Zynga IPO Will Make Mark Pincus Poorer - dylangs1030
http://www.forbes.com/sites/kerryadolan/2011/12/02/zynga-ipo-will-make-mark-pincus-poorer-on-paper/

======
tatsuke95
If there's one thing we've learned from the financial crisis, it's that Wall
Street will do anything to prevent becoming "poorer". I think we all agree
that Pincus hasn't demonstrated that he has morals above and beyond those of
your typical financier.

Put on your tinfoil hat for a second: Zynga of late has been bombarded with
negative news. With the IPO looming, Forbes (part of the financial machine)
and others begin to spin tales of how this IPO will actually make the
individuals most likely to gain _poorer_ by going public.

"See? They're good guys who put the company ahead of themselves, not a bunch
cut-throat, data-munching, nickle-and-diming sharks."

------
owyn
Heh. Link bait title from Forbes, who would have thunk it.

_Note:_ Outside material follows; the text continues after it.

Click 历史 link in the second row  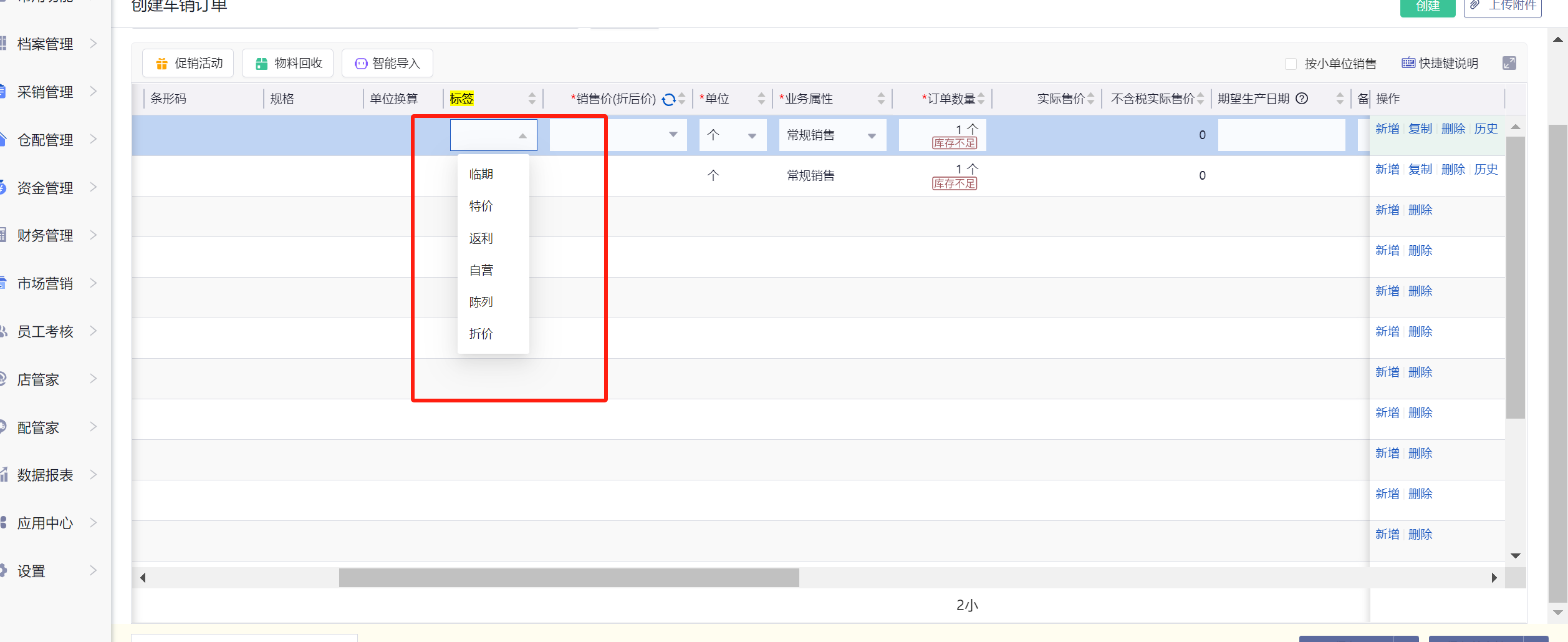1486,170
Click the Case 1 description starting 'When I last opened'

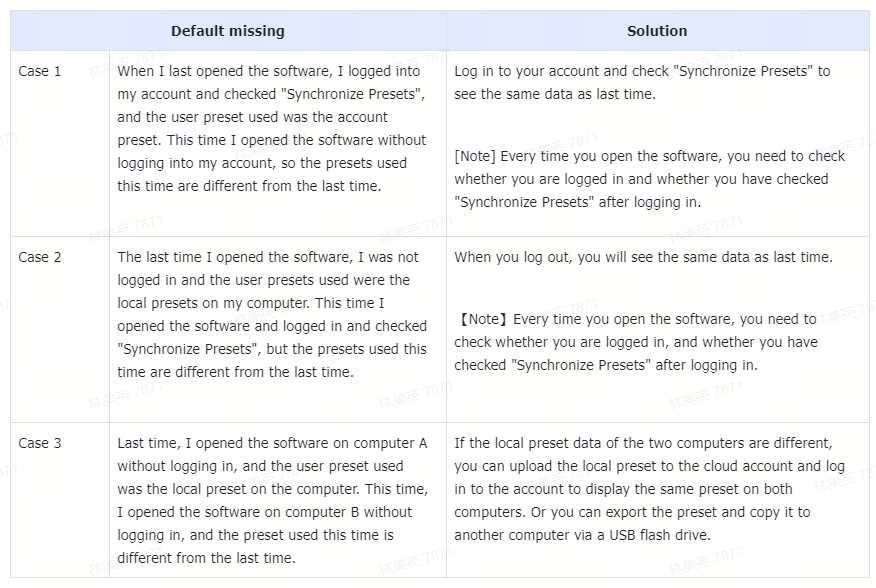(272, 129)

This is all just paper wealth. They are just comparing a hypothetical
valuation from a few months ago to the pricing of the real IPO. I'm willing to
bet that the original valuation was inflated in the first place so that he'd
be on their celebrity billionaire list.

So let's see... they invented a number for his wealth in the first place, and
now they are writing about how he's not as wealthy as he once was on paper,
but in reality he will now have REAL wealth. This kind of bs is just another
case of business "journalism" taking pointers from celebrity "journalism".
Bleah.